Belfast Telegraph

UK banknote-printer De La Rue to buy DuPont Authentication in £19.8m cash deal

British banknote manufacturer De La Rue is set to buy the authentication unit of DuPont Electronics and Communications in an all-cash deal worth 25 million US dollars (£19.8 million).

De La Rue said the acquisition of the Utah-based firm is in line with its five-year strategic plan, helping to "transform the group into a technology-led security product and service provider".

DuPont Authentication produces holographic films and software, while its technology is used to verify products such as identification documents and consumer electronics.

The acquisition - expected to be completed by year-end - will also help De La Rue create new verification tools for the currency market, the release said.

The American company currently employs around 40 people and is set to report full-year revenues of around 14 million US dollars for 2016.

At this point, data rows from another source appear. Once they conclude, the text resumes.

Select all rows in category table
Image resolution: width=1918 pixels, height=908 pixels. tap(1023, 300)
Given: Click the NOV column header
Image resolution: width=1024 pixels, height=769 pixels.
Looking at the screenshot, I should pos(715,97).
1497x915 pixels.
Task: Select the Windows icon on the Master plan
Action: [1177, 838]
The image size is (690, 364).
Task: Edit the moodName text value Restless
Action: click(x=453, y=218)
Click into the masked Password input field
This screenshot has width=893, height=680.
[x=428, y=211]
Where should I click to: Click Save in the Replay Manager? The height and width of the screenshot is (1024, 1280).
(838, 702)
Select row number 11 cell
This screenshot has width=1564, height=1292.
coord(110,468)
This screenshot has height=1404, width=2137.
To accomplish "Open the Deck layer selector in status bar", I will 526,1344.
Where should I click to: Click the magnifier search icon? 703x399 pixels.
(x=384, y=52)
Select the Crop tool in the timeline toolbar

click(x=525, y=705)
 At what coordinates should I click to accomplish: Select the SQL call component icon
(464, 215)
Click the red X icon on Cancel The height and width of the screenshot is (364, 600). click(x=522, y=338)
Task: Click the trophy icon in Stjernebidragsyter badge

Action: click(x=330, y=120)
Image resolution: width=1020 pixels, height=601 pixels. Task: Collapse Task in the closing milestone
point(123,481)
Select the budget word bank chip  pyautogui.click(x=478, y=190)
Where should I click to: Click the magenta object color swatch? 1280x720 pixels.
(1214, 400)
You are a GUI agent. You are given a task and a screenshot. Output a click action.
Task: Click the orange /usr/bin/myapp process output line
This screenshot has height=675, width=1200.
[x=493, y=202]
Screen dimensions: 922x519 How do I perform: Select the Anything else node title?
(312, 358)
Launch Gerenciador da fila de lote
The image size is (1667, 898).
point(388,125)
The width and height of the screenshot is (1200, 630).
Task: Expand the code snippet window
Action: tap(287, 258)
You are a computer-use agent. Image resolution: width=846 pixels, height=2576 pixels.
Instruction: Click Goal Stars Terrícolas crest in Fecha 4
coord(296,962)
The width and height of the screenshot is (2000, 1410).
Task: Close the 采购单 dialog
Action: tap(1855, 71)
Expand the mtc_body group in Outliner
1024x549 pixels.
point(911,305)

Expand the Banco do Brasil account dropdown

De La Rue chief executive Martin Sutherland said: "Government and brand owners around the world are increasingly focused on protecting identities and their supply chains from counterfeiting and protecting both revenues and customers from illicit trade.

"This transaction will further enhance our position in this strategically important and growing market.

"DuPont Authentication's market leadership in holographic security features, technology expertise and production capabilities will complement our existing technology platform."

De La Rue's London-listed shares were higher by 2.2% in afternoon trading.

In its latest earnings report released in November, De La Rue said it was confident about its full-year outlook, despite flat half-year revenues of £189.5 million and a 31% drop in reported pre-tax profit to £17.2 million.

It turned attention to a "strong" 12-month closing order book worth £409 million, compared with £405 million in the previous 12 months.

Earlier this year, De La Rue clinched a deal to sell off its cash sorting machines business for £3.6 million as part of strategic plans to dispose of non-core units in the wake of intense competition and tough trading.

De La Rue was set receive £2.1 million from the sale and an additional £1.5 million on the first and second-year anniversaries of the deal.